E há vários pontos que podem render boas discussões. A data é um deles. Há quem defenda 12 de outubro como o dia em que efetivamente o Brasil tornou-se independente de Portugal (comentarei brevemente sobre isso em outro post, mais tarde).
Outro é a forma como se deu a independência. O filho do rei de Portugal assumir o governo da ex-colônia não pode ser considerado um divórcio litigioso. Talvez uma rusga familiar, impulsionada por interesses econômicos de parte a parte.
E assim que, pelo menos nos documentos oficiais, nos livramos do “jugo português”, abraçamo-nos e fomos abraçados pelos pragmáticos ingleses, que fizeram aqui excelentes negócios, tal como se fossemos um protetorado.

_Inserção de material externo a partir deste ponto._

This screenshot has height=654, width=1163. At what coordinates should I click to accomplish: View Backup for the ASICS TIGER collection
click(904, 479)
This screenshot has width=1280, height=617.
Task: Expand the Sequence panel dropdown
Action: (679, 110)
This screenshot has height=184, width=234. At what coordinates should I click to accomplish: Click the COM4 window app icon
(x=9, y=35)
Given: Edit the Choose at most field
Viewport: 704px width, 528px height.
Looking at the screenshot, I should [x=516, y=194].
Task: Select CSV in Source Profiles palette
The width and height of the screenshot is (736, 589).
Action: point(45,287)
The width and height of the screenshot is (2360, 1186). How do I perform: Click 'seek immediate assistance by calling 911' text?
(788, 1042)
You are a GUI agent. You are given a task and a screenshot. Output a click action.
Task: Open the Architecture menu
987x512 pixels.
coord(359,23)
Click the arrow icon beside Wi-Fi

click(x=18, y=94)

Enquanto prosseguem os debates, não custa, numa das idas a São Paulo, visitar o Museu do Ipiranga (oficialmente é o Museu Paulista, da USP), onde está a tela do Pedro Américo (pintada uns 60 anos depois) que descreve, romanticamente, o gesto que D. Pedro teria feito naquele local. Na tela, aparecem os soldados que acompanhavam o príncipe, com seus uniformes brancos, com detalhes vermelhos. Este batalhão hoje é conhecido como os “Dragões da Independência” e faz a guarda de honra do presidente da República, mantendo uniformes semelhantes aos usados em 1822. Na foto mais acima, escoltando o presidente Lula, participaram do desfile de hoje, em Brasília.